If you are a librarian and you meet a shambrarian:
- DO ask questions such as “would you like some more cake?” and “what is your favourite cake anecdote?”
- DO feel free to compliment the shambrarian if they are wearing a particularly witty t-shirt
- DO NOT bore the shambrarian by talking about your recent holiday tour of “Ye Olde Gin Palaces of London Town” or by reciting verbatim your top 50 gin based cocktail recipes
- DO NOT attempt to sexually arouse the shambrarian by showing them photographs of library porn (e.g. this, this, this or this)
- UNDER NO CIRCUMSTANCES should you say “if all the librarians got together, we could easily index the entire web… probably using an index card based system”
If you are a shambrarian and you meet a librarian:
- DO ask them questions such as “where is your closed stack1?” and “what is the Dewey classification for Chocolate Guinness Cake?”

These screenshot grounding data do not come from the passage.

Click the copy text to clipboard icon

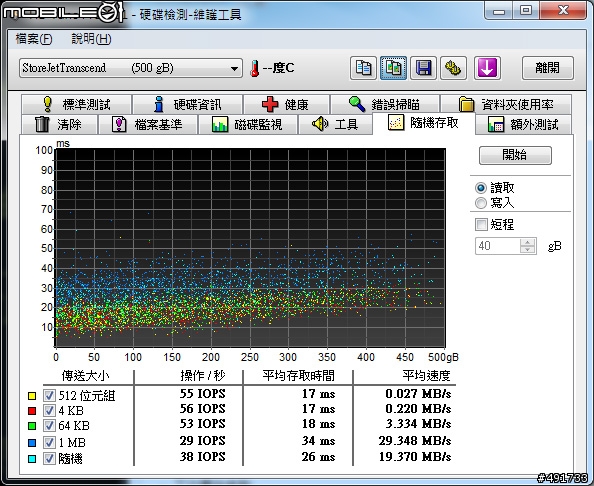pyautogui.click(x=363, y=68)
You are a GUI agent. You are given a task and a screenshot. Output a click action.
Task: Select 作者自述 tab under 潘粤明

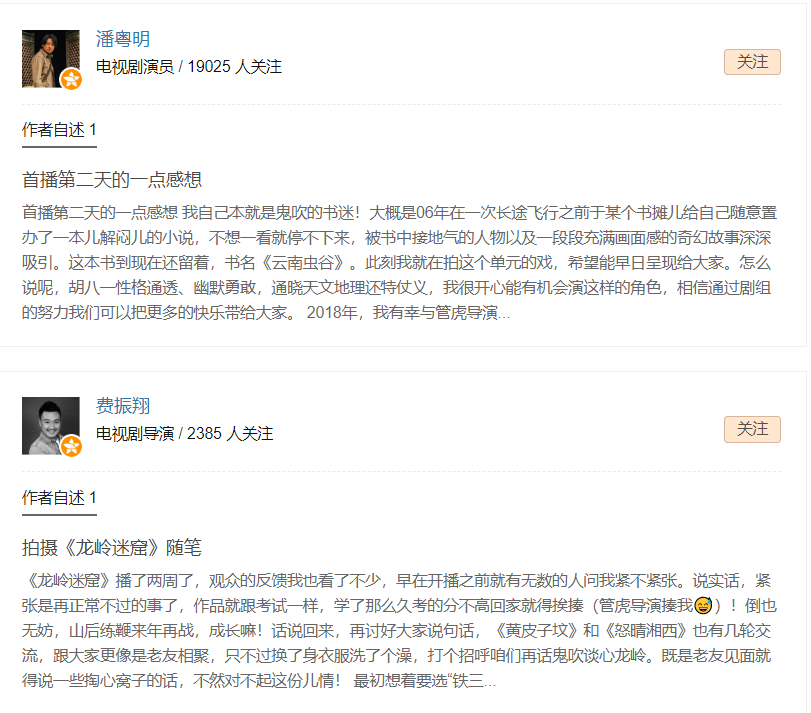click(x=59, y=130)
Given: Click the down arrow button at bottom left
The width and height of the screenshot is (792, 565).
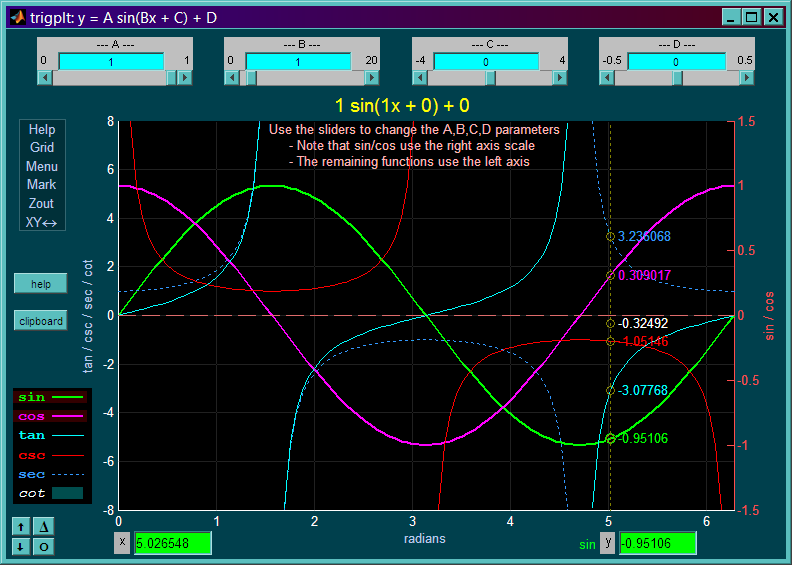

- DO feel free to compliment the librarian if you think that they have particularly nice cupcakes
- DO NOT bore the librarian by showing them your Roy Tennant Fan Club membership card
- DO NOT embarrass the librarian by asking them if “colon classification” means what you think it means
- DO NOT attempt to sexually arouse the librarian by showing them photographs of shambrarian porn (e.g. this, this, this or this)
- UNDER NO CIRCUMSTANCES should you say “Google Scholar is much better than that *very* expensive product your library just bought”
1The “closed stack” is where librarians store their cakes and usually has a “NO ENTRY — LIBRARIANS ONLY” sign on the door. If the librarian does not have enough room in their office, the closed stack may also be used to house the library’s gin distillery.